A statue of George Floyd that was unveiled in New York on Juneteenth by Floyd’s brother was vandalized early Thursday morning and police are investigating the incident as a hate crime, a law enforcement official told CNN.
Black spray paint was daubed on the face of the statue and over the inscription on the base. “PATRIOTFRONT.US,” was stenciled with white spray paint on the pedestal, the New York Police Department said.
The six-foot statue is on display on Flatbush Avenue in Brooklyn for several weeks before it is scheduled to move to Union Square in Manhattan in July.
The NYPD said it is checking on the whereabouts of four males in connection with the vandalism. The NYPD released a video and a photo of what it said was the four walking toward the vicinity of the statue before the incident.
The office of New York Mayor Bill de Blasio, in a tweet, described the vandalism as a “racist, loathsome, despicable act of hate.”
New York Gov.
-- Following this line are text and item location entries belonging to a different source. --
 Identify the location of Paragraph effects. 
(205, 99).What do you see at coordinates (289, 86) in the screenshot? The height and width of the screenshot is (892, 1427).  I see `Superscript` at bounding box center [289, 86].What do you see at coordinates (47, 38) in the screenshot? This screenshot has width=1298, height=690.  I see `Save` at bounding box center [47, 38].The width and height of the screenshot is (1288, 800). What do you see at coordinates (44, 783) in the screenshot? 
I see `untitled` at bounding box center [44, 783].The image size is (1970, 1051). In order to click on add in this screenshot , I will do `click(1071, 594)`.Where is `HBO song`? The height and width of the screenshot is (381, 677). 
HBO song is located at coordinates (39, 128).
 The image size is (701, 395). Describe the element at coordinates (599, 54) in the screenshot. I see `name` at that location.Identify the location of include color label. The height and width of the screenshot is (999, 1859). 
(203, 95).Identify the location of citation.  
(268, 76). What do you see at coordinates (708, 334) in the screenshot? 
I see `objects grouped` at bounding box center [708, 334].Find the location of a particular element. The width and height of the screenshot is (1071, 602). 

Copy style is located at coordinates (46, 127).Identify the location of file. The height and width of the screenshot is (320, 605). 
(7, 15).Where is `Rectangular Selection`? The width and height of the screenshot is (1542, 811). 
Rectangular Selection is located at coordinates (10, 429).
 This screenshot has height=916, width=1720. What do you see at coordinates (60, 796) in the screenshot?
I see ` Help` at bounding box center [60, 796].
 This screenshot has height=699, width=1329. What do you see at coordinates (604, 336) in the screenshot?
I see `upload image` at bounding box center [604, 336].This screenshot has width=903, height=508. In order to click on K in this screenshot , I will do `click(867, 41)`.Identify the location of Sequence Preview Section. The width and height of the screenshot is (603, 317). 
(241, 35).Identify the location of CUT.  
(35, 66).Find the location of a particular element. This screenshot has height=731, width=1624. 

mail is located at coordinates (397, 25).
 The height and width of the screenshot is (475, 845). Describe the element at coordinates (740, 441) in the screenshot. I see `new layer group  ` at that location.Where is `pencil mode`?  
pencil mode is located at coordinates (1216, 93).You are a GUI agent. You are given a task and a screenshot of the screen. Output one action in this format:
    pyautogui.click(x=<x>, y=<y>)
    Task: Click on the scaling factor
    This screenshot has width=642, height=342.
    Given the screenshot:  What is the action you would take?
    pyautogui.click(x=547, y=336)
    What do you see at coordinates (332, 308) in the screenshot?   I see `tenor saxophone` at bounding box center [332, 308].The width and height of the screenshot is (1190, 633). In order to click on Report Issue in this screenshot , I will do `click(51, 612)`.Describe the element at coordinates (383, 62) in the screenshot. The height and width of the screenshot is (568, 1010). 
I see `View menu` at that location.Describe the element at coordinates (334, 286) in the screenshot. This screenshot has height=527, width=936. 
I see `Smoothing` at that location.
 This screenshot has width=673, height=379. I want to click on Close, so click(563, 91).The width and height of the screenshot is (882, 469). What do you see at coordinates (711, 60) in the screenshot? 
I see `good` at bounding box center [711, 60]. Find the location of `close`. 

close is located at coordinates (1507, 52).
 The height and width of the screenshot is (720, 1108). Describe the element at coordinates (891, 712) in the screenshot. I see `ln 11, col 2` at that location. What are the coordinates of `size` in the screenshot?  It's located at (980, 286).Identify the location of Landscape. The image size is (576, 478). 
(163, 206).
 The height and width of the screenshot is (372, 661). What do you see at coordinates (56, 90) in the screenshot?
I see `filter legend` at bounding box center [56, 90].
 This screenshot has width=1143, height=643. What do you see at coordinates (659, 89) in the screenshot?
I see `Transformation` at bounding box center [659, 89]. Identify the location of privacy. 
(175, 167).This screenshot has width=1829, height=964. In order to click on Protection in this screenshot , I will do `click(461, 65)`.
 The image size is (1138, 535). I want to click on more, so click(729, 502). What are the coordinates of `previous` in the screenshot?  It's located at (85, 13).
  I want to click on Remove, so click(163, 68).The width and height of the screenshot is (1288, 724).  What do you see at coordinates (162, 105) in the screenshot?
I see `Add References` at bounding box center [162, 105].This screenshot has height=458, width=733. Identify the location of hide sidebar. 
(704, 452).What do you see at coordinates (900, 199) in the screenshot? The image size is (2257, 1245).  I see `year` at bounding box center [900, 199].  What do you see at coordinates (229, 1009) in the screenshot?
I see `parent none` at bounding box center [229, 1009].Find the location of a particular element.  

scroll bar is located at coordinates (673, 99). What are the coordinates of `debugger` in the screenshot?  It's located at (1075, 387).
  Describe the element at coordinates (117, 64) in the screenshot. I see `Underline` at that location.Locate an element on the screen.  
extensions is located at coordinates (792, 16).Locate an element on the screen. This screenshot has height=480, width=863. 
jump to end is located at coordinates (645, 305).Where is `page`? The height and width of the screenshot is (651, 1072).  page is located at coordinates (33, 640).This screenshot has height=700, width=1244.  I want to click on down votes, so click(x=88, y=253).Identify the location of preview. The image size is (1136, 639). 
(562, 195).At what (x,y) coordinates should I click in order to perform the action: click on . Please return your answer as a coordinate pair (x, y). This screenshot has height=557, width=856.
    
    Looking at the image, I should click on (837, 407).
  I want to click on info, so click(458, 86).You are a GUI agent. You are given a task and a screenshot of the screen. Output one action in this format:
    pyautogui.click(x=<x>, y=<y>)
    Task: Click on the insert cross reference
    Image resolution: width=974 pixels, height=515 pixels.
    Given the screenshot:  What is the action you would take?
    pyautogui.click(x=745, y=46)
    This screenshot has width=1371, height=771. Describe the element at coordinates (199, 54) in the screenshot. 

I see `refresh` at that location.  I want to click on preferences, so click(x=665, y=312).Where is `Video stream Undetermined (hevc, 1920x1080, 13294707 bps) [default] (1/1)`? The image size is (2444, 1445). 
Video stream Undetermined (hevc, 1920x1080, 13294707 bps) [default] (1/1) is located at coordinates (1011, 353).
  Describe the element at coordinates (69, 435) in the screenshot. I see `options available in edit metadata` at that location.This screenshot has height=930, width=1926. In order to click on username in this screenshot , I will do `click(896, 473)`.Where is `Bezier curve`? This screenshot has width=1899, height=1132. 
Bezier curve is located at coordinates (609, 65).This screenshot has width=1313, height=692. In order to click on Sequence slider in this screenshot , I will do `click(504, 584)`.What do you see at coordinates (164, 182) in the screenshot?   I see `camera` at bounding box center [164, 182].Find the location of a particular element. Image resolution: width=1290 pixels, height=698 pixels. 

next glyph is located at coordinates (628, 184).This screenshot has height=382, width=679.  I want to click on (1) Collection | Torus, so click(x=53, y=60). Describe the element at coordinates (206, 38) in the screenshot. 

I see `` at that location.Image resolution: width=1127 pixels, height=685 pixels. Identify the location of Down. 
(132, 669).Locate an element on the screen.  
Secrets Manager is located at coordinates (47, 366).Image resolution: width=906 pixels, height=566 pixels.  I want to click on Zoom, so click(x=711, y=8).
Andrew Cuomo directed the State Police Hate Crimes Task Force to offer assistance in the investigation.
Cuomo described the status as “a beacon for all who believe progress is possible, and in our ability to make it happen.”
He added: “And to the group of neo-Nazis who did this, I want to be absolutely clear: get the hell out of our state.”
While authorities continue to investigate the Brooklyn vandalism, authorities in New Jersey said a statue honoring Floyd in Newark,New Jersey, also was vandalized overnight on Wednesday.
The Newark statue was similarly found covered with black and white spray paint and vandalized with graffiti on Thursday morning, according to the Newark Police Department. The statue — located in front of City Hall in Newark — was also defaced with the tag “PATRIOTFRONT.US.”
The Newark statue commemorating Floyd was unveiled last week in conjunction with Juneteenth celebrations.
“This horrible act is the very reason that this statue needs to remain and be upheld,” Newark Mayor Ras Baraka said in a statement. “As this is not just about George Floyd, it’s a deliberate effort to push back against and ultimately dismantle systems of hatred, racism, and white supremacy.”
Newark Director of Public Safety Brian O’Hara encourages anyone with information about the vandalism to call 1-877-NWK-TIPS
“We are aware of a similar incident in Brooklyn, and are in communication with our federal, state, and county law enforcement partners, as well as the New York City police,” O’Hara said.
The defacement of the statues in Newark and Brooklyn occurred just days before the sentencing of former Minneapolis police officer Derek Chauvin for his role in Floyd’s death.